Local e população: Experiência realizada pela equipe NASF-AB da UBS Jardim Planalto através dos profissionais psicólogo e fonoaudióloga com os profissionais da referida UBS, participando profissionais da limpeza, Agentes Comunitários de Saúde, Médicos (as), Enfermeiras, Auxiliares e Técnicos de Enfermagem, profissionais de Saúde Bucal (técnicos e auxiliares de saúde bucal e dentistas), Zoonose, administrativo, recepção e gerente da UBS.
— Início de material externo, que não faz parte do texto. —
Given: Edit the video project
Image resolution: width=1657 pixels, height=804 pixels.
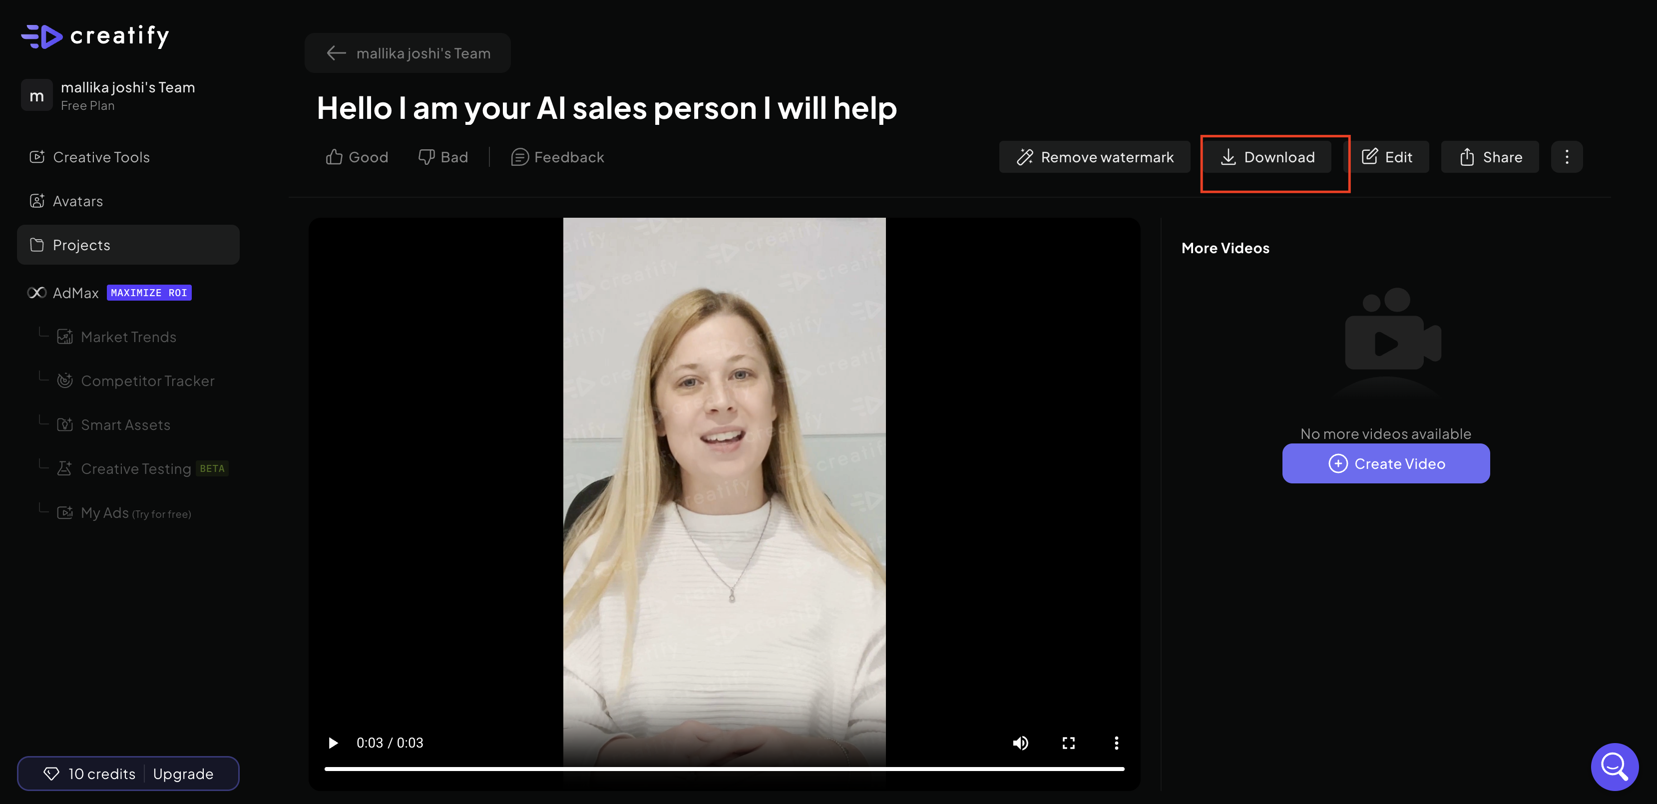Looking at the screenshot, I should point(1387,157).
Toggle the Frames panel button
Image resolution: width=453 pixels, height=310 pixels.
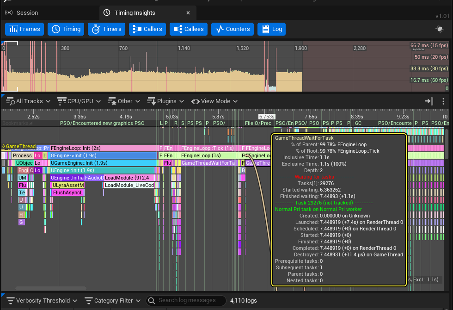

Contexto e problema que motivou o desenvolvimento da experiência: A pandemia do novo corona vírus trouxe muitos impactos na vida das pessoas em todo mundo. O recorte que fazemos aqui é relacionado aos profissionais da saúde que, neste momento aparecem como figuras centrais dentro deste contexto e, mais que serem homenageados e vistos como heróis, precisam de cuidados que, dentre vários citamos EPIs, garantia de direitos, principalmente trabalhistas e também o cuidado com sua saúde mental, o qual é o ponto em que se dá essa experiência. Muitas pesquisas e estudos estão sendo desenvolvidos recentes ligados diretamente à questão da pandemia e o impacto na saúde mental dos trabalhadores da saúde. Portanto, por estar inserido em um equipamento de saúde e perceber a necessidade que surgiu, oferecemos o espaço de escuta, acolhimento, reflexão e troca para os profissionais que aqui trabalham. Com a chegada da pandemia no território brasileiro, muitas medidas foram adotadas com o objetivo de minimizar o contágio e a disseminação do vírus e dentre estas a quarentena, que para o trabalho da UBS, diminuiu consideravelmente o volume de trabalho, deixando os profissionais com mais tempo ocioso. Neste contexto de menor volume de trabalho e as questões relacionadas à saúde mental se avizinhando, foram ofertados espaços de cuidado com PICs (Práticas Integrativas Complementares) como Dança Circular, Liang Gong, Reiki, alongamento, Moxa, acupuntura e aromaterapia e também os grupos de escuta conduzidos pelos profissionais do NASF.Os grupos iniciaram na primeira semana do mês de Abril e não foram interrompidos até o momento. Participam destes grupos de escuta e reflexão cerca de 55 profissionais divididos de forma espontânea conforme disponibilidade de participação.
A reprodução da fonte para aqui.